First Author  Dumas SN Year  2018
Journal  PLoS One Volume  13
Issue  7 Pages  e0199682
PubMed ID  29965978 Mgi Jnum  J:263832
Mgi Id  MGI:6189267 Doi  10.1371/journal.pone.0199682
Citation  Dumas SN, et al. (2018) Increased hydrophilic plasma bile acids are correlated with protection from adiposity in skin-specific stearoyl-CoA desaturase-1 deficient mice. PLoS One 13(7):e0199682
abstractText  Stearoyl-CoA desaturase 1 (SCD1) catalyzes the rate limiting step in monounsaturated fatty acid synthesis by inserting a double bond at the delta-9 position of long-chain fatty acids. SCD1 converts stearate (18:0) to oleate (18:1n9) and palmitate (16:0) to palmitoleate (16:1n7), respectively. Mice with global and skin-specific deletion (SKO) of SCD1 exhibit increased whole body energy expenditure and protection against diet-induced adiposity, hepatic steatosis, insulin sensitivity and glucose intolerance. The mechanisms that link cutaneous lipid homeostasis with whole body energy balance are presently unknown.

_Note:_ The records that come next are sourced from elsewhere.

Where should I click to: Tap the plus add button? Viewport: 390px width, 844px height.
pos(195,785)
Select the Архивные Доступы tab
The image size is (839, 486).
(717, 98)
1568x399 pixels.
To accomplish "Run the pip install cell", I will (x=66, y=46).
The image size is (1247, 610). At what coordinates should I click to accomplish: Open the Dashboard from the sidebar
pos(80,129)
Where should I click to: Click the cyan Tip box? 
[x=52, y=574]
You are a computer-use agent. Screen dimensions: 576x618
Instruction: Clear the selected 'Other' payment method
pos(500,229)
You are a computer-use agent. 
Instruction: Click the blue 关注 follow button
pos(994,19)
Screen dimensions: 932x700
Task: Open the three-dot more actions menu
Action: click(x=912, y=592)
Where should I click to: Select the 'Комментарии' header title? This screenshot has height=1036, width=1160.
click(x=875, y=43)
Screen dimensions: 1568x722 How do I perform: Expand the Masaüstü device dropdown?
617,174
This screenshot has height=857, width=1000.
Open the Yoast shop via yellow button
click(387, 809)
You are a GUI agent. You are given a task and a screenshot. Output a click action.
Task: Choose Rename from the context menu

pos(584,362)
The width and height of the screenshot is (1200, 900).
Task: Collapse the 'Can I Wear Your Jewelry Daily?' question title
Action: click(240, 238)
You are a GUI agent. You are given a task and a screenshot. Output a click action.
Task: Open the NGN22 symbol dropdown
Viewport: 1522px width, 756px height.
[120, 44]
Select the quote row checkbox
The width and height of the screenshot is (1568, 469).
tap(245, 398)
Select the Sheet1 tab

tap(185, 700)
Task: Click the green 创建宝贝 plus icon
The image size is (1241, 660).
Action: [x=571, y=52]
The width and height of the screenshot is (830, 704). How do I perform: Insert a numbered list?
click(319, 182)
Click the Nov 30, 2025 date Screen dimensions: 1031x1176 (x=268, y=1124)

In this study, we reveal that SKO mice demonstrate increased skin surface free cholesterol, decreased circulating total cholesterol and increased taurine-conjugated and hydrophilic bile acids. Tauro-beta-muricholic acid, which is a marker of extrahepatic bile acid synthesis, is significantly elevated in SKO plasma. Bile acid signaling through the bile acid-specific receptor TGR5 is known to be protective against obesity and metabolic disease; a phenotype that is similar to SKO mice. We therefore examined TGR5 expression and its downstream mediator, DIO2, in various tissues and found that both TGR5 and DIO2 expression were significantly increased in brown adipose tissue. In sum, we suggest that skin-derived bile acids are involved in the lean and metabolically healthy phenotype of SKO mice.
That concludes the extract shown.